Past therapeutic approaches have targeted cancerous cells directly. This was a missed opportunity, as surrounding cells are more genetically stable and easier to manipulate predictably. Current techniques focus on reeducating surrounding cells to promote anti- tumorigenic qualities. This includes stimulating the immune system, reconfiguring maladaptive cell distribution, and encouraging white blood cells to perform their programmed roles. A 2013 study linked cell reeducation to the regression of tumors in “an ovarian cancer model”.
Our immune systems defend against cancer by flooding suspicious regions with macrophage, the infantry of our defenses. Their mission: consume and eliminate deregulated cells. Macrophage are anti- tumorigenic, but only in the early stages of tumor development. Over time these cells begin to produce chemical compounds that create regions conducive to tumor growth. Macrophage levels are positively correlated with rates of angiogenesis- the formation of new blood vessels to supply the tumor- in established cancers. Macrophage functioning becomes maladaptive as local oxygen levels are depleted by high numbers of cancerous and immune cells. Such is the dark irony of the immune system: tumors are able to develop because of the body’s own defenses.
Irony is a prevalent theme in our bodies’ response to tumorigenesis. Inflammation is an innate immune mechanism, yet chronically enflamed tissues show cancer more frequently. Our own regulatory mechanisms are corrupted to promote aberrant growth. Normally, intercellular chemical messengers maintain patterned cell division. In the later stages of tumorigenesis, however, they enhance tumor migration, invasion, and survival. This occurs because the messengers fail to correctly alert the body, which allows aggressive cancer cells to ‘move freely about the cabin’. Poor patient prognosis and rapid disease progression are predicted once this stage is reached.
In order to reeducate cells in regions of tumorigenesis, scientists have experimented with imitating bacterial exposure to the immune system. Surrounding cells are plastic enough to differentiate into several cell types. Each of which has the ability to promote normal cell homeostasis in response to this exposure. This method has been shown to lead to tumor reduction in cases of high- grade, established gliomas.

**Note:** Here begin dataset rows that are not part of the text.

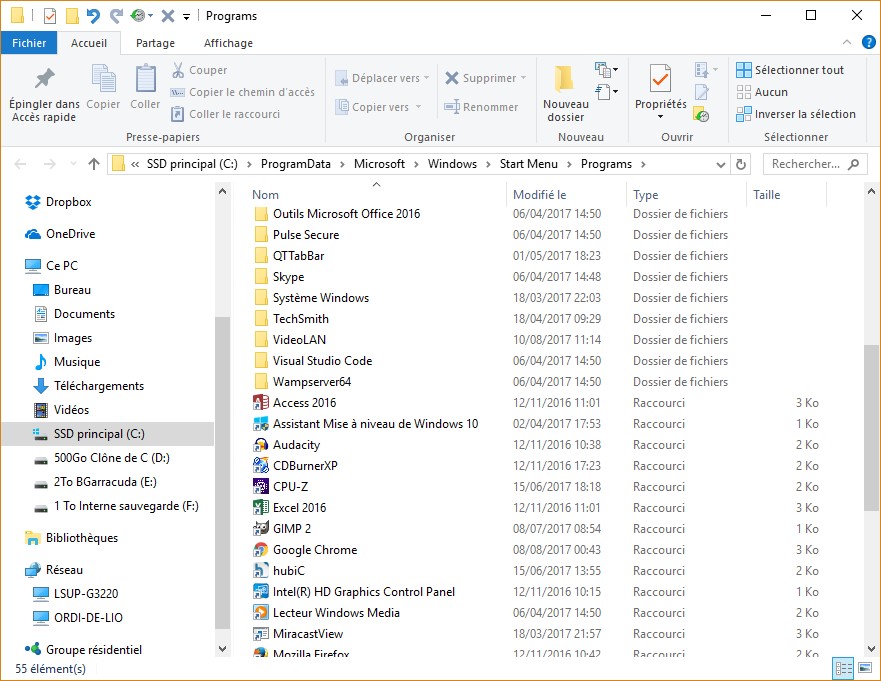Image resolution: width=881 pixels, height=681 pixels.
Task: Switch to details view in status bar
Action: pyautogui.click(x=843, y=668)
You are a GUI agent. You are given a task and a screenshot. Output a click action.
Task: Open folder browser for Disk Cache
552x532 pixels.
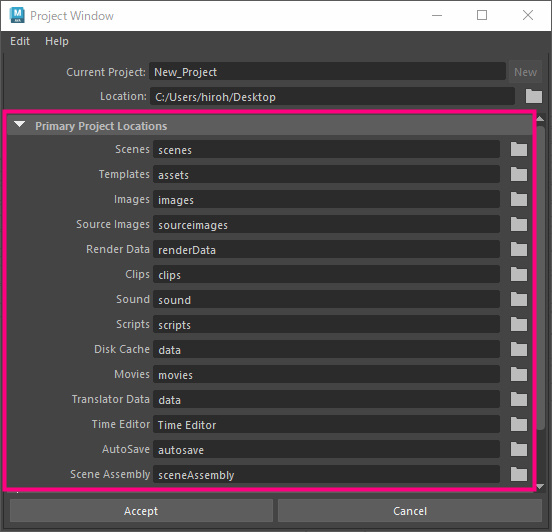coord(519,349)
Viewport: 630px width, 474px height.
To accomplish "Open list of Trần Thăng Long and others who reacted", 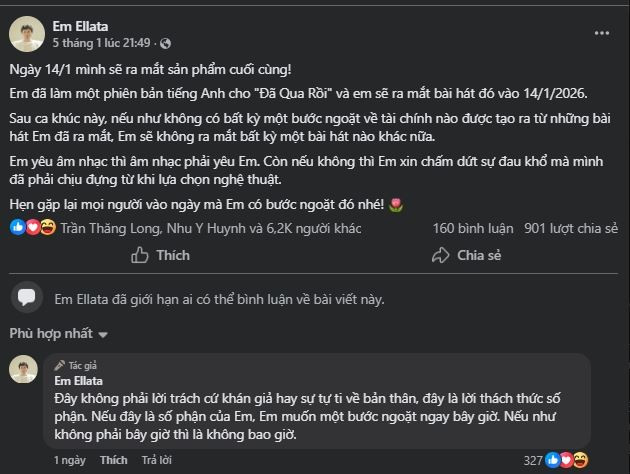I will (x=210, y=228).

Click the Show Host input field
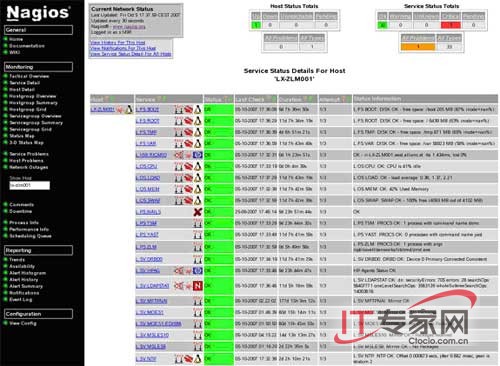30,185
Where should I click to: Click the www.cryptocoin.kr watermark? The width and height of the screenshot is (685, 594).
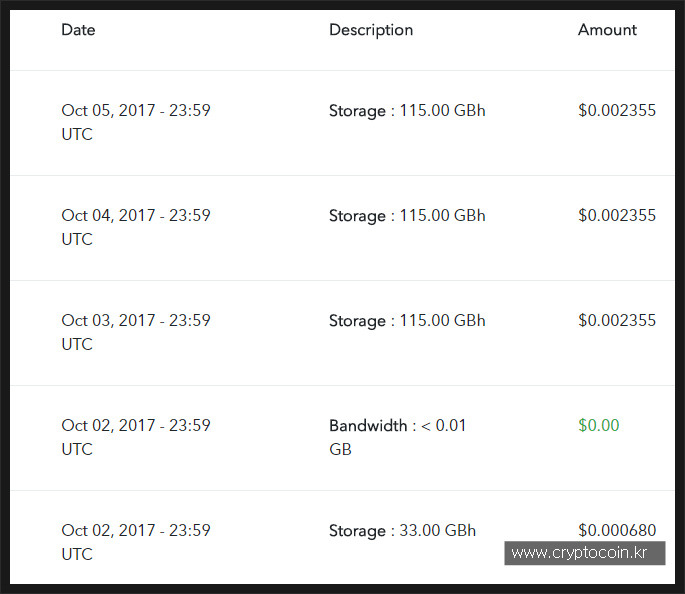pos(585,553)
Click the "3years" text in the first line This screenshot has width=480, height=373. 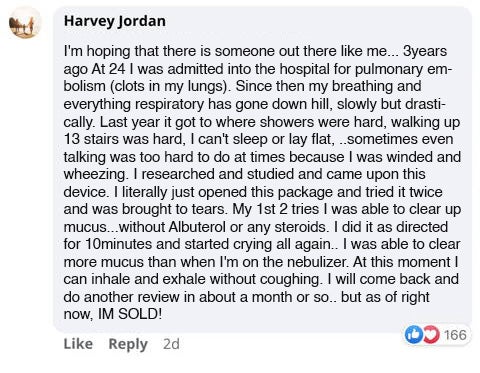(425, 51)
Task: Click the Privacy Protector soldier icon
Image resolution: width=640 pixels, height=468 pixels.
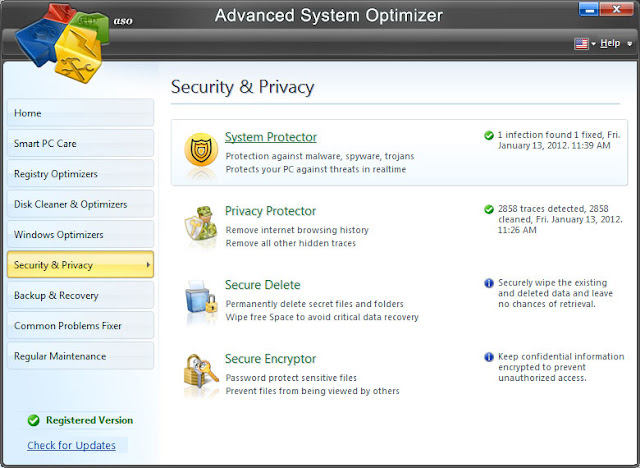Action: (x=200, y=224)
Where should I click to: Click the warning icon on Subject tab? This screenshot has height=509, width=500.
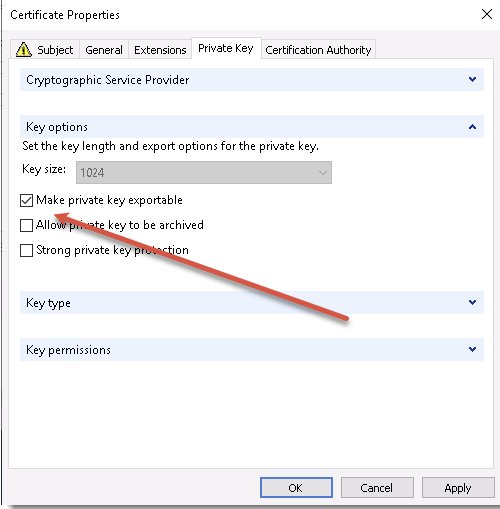point(24,50)

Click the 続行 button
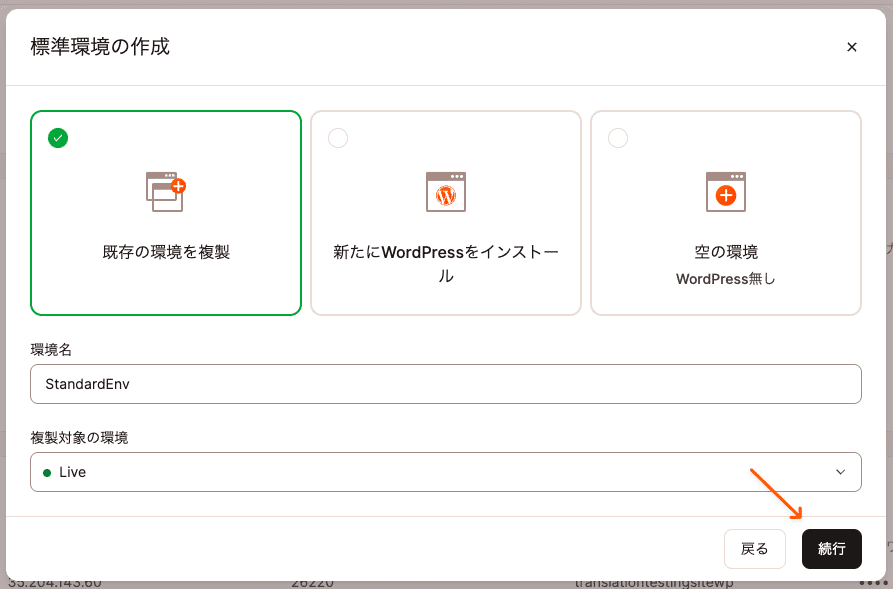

The ability of our cells to differentiate in form and function offers us a therapeutic opportunity. No cell exists in isolation: target the surrounding microenvironment in order to maintain aggressively anti- tumorigenic conditions.
References
Bissell, Mina J, and William C Hines. "Why Don't We Get More Cancer? A Proposed Role of the Microenvironment in Restraining Cancer Progression." Nature Medicine Nat Med (2011): 320-29.Nature. Web. 2 Nov. 2015.
Joshi, Amit. "TGF-ß Signaling, Tumor Microenvironment and Tumor Progression: The Butterfly Effect."Frontiers in Bioscience Front Biosci (2010): 180. Web. 2 Nov. 2015.
Quail, Daniela F, and Johanna A Joyce. "Microenvironmental Regulation of Tumor Progression and Metastasis." Nature Medicine Nat Med (2013): 1423-437. NCBI. Web. 2 Nov. 2015.
Whiteside, T L. "The Tumor Microenvironment And Its Role In Promoting Tumor Growth." Oncogene: 5904-912. Nature. Web. 2 Nov. 2015.